Her and a sheriff. I stood there, staring through the window like a crazy person, but neither of them noticed. Shit. June and a fucking cop.
I squinted. It took me a minute to recognize him. Fucking Jed Easton. He looked different, but it was him. He'd always had a thing for June, back when we were kids.
I turned around, fists clenched, headed back in the direction of my dad's truck. I needed to leave now, before I did something colossally stupid, something that would jeopardize Crunch and his family. I needed to think about them, not myself.
Fucking Jed. So he was the town sheriff now.
And June.
My mind swirled with possibilities. Would June be ratting us out to a cop? Or...was she d
ating him?
I didn't know which alternative pissed me off more.
“I’m going for a ride.” I stormed past my father on the way to the bedroom to change clothes. What I wanted was a fucking drink.
Screw June and whatever it was she had going on with Jed back in town.
"Cade." My dad stood in the bedroom doorway.
"What?" The word came out as a snap, harsher than I intended.
"Did something happen in town?"
“No,” I said automatically. “Maybe. I don't know.”
“Anything that’s going to affect that little girl in there?” he asked, referring to MacKenzie. My father was already protective of her, and I felt a pang of guilt that she was involved in all this club bullshit.
“I don’t know, Pop,” I said. I could feel the blood pumping in my ears, and I could barely hear what he said above the din of my own blood pressure. All I knew was that I had the nearly irrepressible urge to throttle that Jed guy. "Do you know Jed Easton?"
"Yep," he said. "Sheriff in town."
"What do you know about him?”
“Why are you asking?” My father's eyes narrowed, immediately suspect. I'm sure he thought I was asking for some reason that had to do with my criminal enterprises. My father thought I was scum of the earth, I knew it. I couldn't exactly fault him for thinking that way. Not when it was true.
"June was at Nina's, having coffee with him."
My father studied me. "Do you care because she was having coffee with a cop, or because she was having coffee with someone that wasn't you?"
Screw my dad, too. I reached for my hat. "I need to get out of here."
My dad nodded, a knowing look in his eyes. "Saddle up Moonie. She needs to be ridden."

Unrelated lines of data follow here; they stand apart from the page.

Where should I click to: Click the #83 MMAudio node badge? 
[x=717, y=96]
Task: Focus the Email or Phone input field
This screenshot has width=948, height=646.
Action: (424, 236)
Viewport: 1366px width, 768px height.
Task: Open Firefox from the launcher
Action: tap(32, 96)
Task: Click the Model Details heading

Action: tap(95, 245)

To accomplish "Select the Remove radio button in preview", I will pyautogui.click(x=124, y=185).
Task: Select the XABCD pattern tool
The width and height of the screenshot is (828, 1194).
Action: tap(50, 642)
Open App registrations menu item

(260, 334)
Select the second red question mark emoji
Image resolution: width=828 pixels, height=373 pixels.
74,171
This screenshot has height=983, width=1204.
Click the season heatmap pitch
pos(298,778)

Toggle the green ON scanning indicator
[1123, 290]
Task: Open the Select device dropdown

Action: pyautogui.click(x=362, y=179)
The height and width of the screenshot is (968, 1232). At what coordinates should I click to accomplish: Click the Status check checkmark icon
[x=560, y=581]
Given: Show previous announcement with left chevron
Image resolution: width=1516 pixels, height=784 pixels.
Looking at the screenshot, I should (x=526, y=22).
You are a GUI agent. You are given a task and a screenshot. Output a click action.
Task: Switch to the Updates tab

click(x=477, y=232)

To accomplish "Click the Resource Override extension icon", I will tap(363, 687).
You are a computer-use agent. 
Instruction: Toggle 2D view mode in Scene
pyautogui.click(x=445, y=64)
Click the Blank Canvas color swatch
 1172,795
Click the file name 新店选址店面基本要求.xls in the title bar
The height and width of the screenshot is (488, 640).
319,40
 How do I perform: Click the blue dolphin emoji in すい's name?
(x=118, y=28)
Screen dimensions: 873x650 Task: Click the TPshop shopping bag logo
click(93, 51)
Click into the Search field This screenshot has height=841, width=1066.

As I rode away from the house, I could feel myself start to calm down, the same way as when I rode the bike. That bike had been my saving grace too many times to count, a way to get away and leave it all behind.
You can't run away from this, my dad had said when I'd joined the Marines. He didn't understand that I needed to get out of this town. It was filled with memories of her.
Memories of my failure.
My dad thought I had run to the Marines because of June. He didn't know it was also because of what I'd done. I'd kept that secret, about June's sister and the ranch hand. If I hadn't, if I'd have done something about it, they'd be alive right now.
He didn't understand that I never wanted June to stay. If she stayed, she'd find out that I'd done nothing to stop what happened. She'd never forgive me.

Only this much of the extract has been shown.